Distilling Knowledge into Tiny LLMs

Published: (January 15, 2026 at 12:35 PM EST)
3 min read
Source: Dev.to

Source: Dev.to

Distilling Knowledge into Tiny LLMs

Large Language Models (LLMs) are the magic behind AI. These massive billion‑ and trillion‑parameter models generalize well when trained on enough data.

A big problem is that they are hard to run and expensive, so many developers call LLMs through APIs such as OpenAI or Claude. In practice, developers also spend a lot of time crafting complex prompt logic to cover edge cases, believing they need a huge model to handle all the rules.

If you truly want control over your business processes, running a local model is a better choice. The good news is that it doesn’t have to be a multi‑billion‑parameter beast. By fine‑tuning a smaller LLM you can handle specific business logic, reduce prompt complexity, and keep everything in‑house.

This article shows how to distill knowledge into tiny LLMs.

Install dependencies

Install txtai and the required libraries:

pip install txtai[pipeline-train] datasets

The LLM

We’ll use a 600 M parameter Qwen‑3 model for this example. The target task is translating user requests into Linux commands.

from txtai import LLM

llm = LLM("Qwen/Qwen3-0.6B")

Test the base model

llm("""
Translate the following request into a linux command. Only print the command.

Find number of logged in users
""", maxlength=1024)

Output

ps -e

The model understands the request but the command isn’t correct. Let’s improve it through fine‑tuning.

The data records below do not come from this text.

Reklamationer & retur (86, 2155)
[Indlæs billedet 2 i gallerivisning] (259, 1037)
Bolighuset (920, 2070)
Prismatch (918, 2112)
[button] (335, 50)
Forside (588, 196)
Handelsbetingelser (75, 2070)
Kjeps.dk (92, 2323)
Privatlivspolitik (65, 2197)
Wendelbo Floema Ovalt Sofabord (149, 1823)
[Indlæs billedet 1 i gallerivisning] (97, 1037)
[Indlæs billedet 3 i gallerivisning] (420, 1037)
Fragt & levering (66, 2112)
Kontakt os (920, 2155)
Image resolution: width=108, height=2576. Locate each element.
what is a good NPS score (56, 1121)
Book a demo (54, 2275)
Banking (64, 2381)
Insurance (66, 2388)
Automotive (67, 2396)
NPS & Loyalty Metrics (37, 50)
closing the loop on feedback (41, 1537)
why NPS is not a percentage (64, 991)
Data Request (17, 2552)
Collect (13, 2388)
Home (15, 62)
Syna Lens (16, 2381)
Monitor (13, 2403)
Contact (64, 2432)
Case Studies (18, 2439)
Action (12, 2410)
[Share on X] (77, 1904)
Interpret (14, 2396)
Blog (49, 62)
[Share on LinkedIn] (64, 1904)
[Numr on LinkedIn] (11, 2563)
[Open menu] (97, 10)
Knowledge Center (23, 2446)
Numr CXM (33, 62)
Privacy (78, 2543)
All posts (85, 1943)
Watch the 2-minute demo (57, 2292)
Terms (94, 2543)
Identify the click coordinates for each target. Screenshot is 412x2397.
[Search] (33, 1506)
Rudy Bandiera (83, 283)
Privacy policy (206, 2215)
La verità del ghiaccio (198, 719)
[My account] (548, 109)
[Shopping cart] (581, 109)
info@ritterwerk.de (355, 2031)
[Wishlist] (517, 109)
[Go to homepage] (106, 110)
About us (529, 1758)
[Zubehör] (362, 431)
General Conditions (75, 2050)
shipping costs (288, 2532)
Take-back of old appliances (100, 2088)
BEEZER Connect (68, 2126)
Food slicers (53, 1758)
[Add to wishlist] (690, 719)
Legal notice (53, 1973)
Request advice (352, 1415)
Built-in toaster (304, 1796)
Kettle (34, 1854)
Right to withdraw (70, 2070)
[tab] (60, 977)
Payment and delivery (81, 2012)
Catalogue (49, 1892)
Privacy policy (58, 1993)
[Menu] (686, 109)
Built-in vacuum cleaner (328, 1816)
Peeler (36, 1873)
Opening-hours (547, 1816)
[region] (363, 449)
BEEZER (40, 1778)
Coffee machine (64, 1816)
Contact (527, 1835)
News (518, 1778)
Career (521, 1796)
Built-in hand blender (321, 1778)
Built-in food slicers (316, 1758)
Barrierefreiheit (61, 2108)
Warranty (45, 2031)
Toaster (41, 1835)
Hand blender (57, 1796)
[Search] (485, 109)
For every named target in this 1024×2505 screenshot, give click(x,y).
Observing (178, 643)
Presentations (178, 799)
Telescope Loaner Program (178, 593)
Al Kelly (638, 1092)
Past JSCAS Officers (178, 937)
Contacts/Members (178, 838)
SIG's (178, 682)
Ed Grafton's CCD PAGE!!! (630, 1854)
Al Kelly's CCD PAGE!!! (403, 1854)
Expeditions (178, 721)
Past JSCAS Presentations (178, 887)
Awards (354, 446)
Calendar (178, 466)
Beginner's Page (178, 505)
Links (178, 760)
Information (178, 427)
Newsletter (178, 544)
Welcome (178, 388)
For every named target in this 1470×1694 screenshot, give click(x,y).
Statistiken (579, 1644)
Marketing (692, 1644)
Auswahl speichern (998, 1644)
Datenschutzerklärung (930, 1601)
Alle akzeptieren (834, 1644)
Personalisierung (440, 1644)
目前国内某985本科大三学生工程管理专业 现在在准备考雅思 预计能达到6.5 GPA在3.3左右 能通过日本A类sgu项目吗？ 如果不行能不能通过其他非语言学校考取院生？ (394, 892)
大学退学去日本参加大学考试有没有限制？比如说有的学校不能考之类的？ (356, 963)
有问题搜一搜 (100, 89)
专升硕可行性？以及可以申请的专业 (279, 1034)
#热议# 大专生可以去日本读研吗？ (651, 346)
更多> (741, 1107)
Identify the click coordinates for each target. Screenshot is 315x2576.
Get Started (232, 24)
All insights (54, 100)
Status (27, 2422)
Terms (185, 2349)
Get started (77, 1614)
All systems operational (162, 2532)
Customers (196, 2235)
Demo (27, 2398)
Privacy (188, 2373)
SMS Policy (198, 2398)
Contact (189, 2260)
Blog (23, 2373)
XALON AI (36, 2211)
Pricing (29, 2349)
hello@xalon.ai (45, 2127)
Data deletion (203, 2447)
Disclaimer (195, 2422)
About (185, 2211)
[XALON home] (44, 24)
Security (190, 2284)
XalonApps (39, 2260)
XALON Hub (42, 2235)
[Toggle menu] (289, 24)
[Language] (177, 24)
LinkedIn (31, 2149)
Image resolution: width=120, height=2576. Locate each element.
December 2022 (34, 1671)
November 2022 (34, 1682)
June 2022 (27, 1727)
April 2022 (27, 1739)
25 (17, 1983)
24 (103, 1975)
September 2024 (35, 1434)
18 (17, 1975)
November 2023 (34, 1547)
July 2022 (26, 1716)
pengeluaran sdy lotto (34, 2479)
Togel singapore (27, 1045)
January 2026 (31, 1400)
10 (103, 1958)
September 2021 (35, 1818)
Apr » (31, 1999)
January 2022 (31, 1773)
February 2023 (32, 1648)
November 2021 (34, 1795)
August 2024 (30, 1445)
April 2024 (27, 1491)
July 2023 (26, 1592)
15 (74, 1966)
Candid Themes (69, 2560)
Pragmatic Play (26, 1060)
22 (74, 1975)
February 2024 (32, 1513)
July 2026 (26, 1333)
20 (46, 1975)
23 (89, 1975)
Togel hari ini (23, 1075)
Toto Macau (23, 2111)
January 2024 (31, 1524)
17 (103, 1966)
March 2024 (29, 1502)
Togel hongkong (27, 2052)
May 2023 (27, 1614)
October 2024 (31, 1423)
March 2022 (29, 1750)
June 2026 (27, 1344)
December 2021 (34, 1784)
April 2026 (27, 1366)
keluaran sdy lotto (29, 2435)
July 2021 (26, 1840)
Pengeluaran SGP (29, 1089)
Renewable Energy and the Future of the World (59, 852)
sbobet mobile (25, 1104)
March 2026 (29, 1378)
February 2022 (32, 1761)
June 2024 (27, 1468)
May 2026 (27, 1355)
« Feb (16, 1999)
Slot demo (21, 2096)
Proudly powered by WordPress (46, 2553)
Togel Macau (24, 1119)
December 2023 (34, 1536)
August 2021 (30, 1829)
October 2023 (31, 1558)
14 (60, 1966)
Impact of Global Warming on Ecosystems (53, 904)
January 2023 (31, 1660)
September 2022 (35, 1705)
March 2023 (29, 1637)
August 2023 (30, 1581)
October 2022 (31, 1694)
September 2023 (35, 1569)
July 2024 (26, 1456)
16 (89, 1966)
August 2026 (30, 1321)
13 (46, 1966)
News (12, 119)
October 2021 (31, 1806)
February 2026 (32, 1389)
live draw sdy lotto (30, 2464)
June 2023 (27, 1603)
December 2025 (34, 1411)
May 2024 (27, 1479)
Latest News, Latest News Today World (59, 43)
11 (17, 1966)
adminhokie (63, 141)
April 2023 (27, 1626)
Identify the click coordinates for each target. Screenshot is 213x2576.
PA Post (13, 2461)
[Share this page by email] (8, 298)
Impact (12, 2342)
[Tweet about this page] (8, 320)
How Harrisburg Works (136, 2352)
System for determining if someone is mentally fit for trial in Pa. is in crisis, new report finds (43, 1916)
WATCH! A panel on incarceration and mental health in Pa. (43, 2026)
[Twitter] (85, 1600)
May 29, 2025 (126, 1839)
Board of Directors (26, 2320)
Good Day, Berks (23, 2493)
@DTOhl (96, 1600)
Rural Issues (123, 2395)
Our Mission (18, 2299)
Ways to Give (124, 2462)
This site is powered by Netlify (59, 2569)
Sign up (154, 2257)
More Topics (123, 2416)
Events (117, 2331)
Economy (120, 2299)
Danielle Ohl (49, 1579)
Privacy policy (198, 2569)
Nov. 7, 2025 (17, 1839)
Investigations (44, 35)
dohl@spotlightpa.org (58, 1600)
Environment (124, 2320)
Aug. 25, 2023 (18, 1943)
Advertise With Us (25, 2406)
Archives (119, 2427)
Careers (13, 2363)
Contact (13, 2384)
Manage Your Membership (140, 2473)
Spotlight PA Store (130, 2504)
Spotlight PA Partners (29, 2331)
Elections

Finetuning the LLM with knowledge

Even a 600 M model can be enhanced by distilling domain‑specific knowledge. We’ll use the Linux commands dataset from Hugging Face and txtai’s training pipeline.

Create the training dataset

"""
Translate the following request into a linux command. Only print the command.

{user request}
"""
from datasets import load_dataset
from transformers import AutoTokenizer

# Model path
path = "Qwen/Qwen3-0.6B"
tokenizer = AutoTokenizer.from_pretrained(path)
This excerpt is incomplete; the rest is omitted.